November 20, 2019 - Oyster Species Determination using PCR
Today, I worked with Sam to create a master mix for PCR analysis of the samples that were received from the oyster distribution company. The samples that I had to create master mixes for are: 9, 10, 11, 12, 21, 22, 23, 24, 33, 34, and 35, with one extra tube being used as a negative control.

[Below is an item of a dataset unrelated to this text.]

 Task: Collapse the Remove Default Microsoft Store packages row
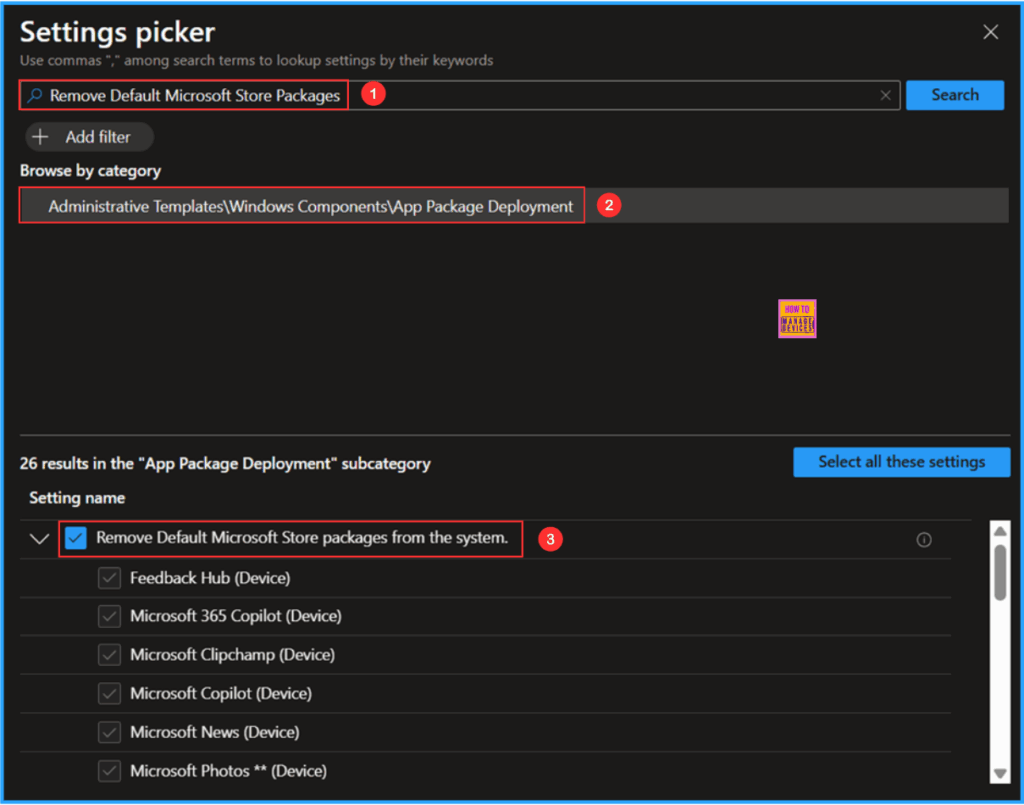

Using primer stocks with a concentration of 100 uM and a PCR reagent of 2x, I converted the following concentrations using the equation C1V1 = C2V2 to create a master mix containing a total of 25 uL per tube with the following concentrations:
|Materials||Volumes||Number of Reactions||Total Volume|
|COF||0.15 uL||18||2.7 uL|
|COR||0.15 uL||18||2.7 uL|
|COCqi||0.1 uL||18||1.8 uL|
|COCsi||0.1 uL||18||1.8 uL|
|PCR Reagent||12.5 uL||18||225 uL|
|Water||8 uL||18||144 uL|
|Total||25 uL||—||add 21 uL of this total to each tube|
Once the appropriate master mix and DNA sample amounts were put into their respective tubes, they were put into a microcentrifuge to place all of the liquid in the tube to the bottom, and then all of the samples were placed into a thermal cycler to amplify the DNA in each of the samples using PCR. The cycling parameters for the PCR are 1 cycle at 95C for 10 minutes followed by 30 cycles at 95 for 1 minute, 51C for 1 minute, and 72C for 1 minute (reference is here).
The next step will be to insert the samples into a gel once the PCR is finished.